Presented as a routine oil change for the Franco-German axis, the visit none the less had the appearance of a full-blown salvage operation. The German government is visibly irritated with the inauspicious start to the Chirac presidency, particularly with Mr Chirac's failure to deliver on his election promise to cut the budget deficit.
The issue goes to the heart of European integration, Mr Kohl's cherished project. France and Germany will drive next year's European Inter-Governmental Conference (IGC) and a weak and isolated France would reduce Germany's leverage, threatening to bring the entire process to a halt. On most issues that is unlikely, but there are signs of near panic in Germany that the flagship of integration, monetary union by 1999, is in danger of being sunk by France.
So far only two countries, Germany and Luxembourg, have met the economic criteria laid down by the Maastricht treaty. France claims to be in the process of cutting its annual deficit to the required 3 per cent of gross national product, but the Germans frankly do not believe this. All they see is that President Chirac has already lost one promising finance minister, and the French economy has slipped the government leash.
The dawning realisation of the scale of the French problem has splintered the monolith of official German opinion. "Only those who show the will and the ability to hold to long-term stability-oriented policy will pass the tests required by the Maastricht treaty," Mr Kohl thundered earlier this week. "The European currency therefore will be as solid as the mark."
But some of his ministers openly disagree. Apart from Theo Waigel, the Finance Minister who was first to prick this bubble of complacency, the Economics Minister, Gunter Rexrodt is a sceptic. Mr Rexrodt has gone so far as to suggest last week that monetary union might have to be postponed beyond 1999 - a statement he was forced to retract later.

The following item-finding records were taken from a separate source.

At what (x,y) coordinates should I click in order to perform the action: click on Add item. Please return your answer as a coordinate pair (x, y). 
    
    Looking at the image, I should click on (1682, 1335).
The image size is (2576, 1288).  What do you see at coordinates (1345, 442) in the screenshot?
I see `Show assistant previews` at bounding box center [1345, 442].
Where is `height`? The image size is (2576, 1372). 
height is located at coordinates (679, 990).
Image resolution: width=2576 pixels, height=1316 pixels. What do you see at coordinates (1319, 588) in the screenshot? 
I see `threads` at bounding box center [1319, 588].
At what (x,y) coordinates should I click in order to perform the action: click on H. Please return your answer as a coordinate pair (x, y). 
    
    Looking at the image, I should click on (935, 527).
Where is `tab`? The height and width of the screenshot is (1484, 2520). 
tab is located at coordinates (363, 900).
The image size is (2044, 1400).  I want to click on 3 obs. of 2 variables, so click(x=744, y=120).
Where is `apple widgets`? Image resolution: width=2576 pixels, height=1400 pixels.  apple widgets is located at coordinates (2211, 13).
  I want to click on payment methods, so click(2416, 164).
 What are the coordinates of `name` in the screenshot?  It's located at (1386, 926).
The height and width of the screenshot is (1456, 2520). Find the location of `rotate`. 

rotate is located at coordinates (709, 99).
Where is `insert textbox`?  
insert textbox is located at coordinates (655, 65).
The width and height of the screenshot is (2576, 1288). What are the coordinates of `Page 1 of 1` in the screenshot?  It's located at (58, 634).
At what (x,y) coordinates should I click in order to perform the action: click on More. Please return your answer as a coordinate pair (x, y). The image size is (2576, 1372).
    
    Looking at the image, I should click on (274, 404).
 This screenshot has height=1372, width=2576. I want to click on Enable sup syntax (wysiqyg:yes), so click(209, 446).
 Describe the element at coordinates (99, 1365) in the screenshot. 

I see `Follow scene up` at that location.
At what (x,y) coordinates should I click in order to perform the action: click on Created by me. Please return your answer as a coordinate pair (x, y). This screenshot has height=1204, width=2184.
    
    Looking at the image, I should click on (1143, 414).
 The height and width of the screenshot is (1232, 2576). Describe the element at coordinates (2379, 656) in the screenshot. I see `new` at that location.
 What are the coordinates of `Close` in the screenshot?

Equally confused is the attitude of the gnomes of Frankfurt. The Bundesbank, custodian of the unshrinking Deutschmark, insists there can be no currency union without strict adherence to the convergence criteria. But the country's six most influential economic institutes said in a joint report on Tuesday that monetary union should go ahead regardless, so that German exporters punch-drunk from a high Deutschmark can start competing on equal terms.
Whoever Mr Kohl listens to, the ultimate fate of monetary union rests with President Chirac, a situation which the imperious German leader must find frustrating. It is rather like the position Bonn has been bounced into by the French nuclear tests. As Mr Chirac discovered yesterday when he was greeted by protesters on arrival, the Muroroa blasts did not enhance Franco-German friendship. Paris's offer to allow EU countries to shelter under the French nuclear umbrella merely added insult to injury.
Beside their revulsion at the French actions, Germans suspect that France is trying to drive a wedge between Europe's fledgling security institutions and the US-led Nato. The offer of a time-share in the force de frappe was politely but firmly rejected. "Germany will do anything to avoid the United States disengaging from the defence of Europe," says a German foreign policy expert.
But despite that disagreement, security is an issue on which the two countries have been able to find common ground. Last week, Bonn tentatively agreed to pay some of the costs of the French spy satellite Helios-2, another device clearly intended by France to sideline the US. And now that German troops are on their way to the former Yugoslavia, military co-operation between Bonn and Paris will at last move beyond the purely symbolic.
The two countries have also made some progress in recent weeks over the vexed question of the reform of Europe's political institutions. A flurry of trips between Paris and Bonn has produced new initiatives, to be presented jointly at next year's IGC. But here, too, disagreements remain. On key questions, such as the eastward enlargement of the European Union, the gap remains wide.
And on the fundamental question of the EU's future, German suspicions are hard to dispel. Germany is yet to be convinced that France is willing to surrender sovereignty to a Europe-wide body which Bonn hopes will one day become the government of a federal Europe.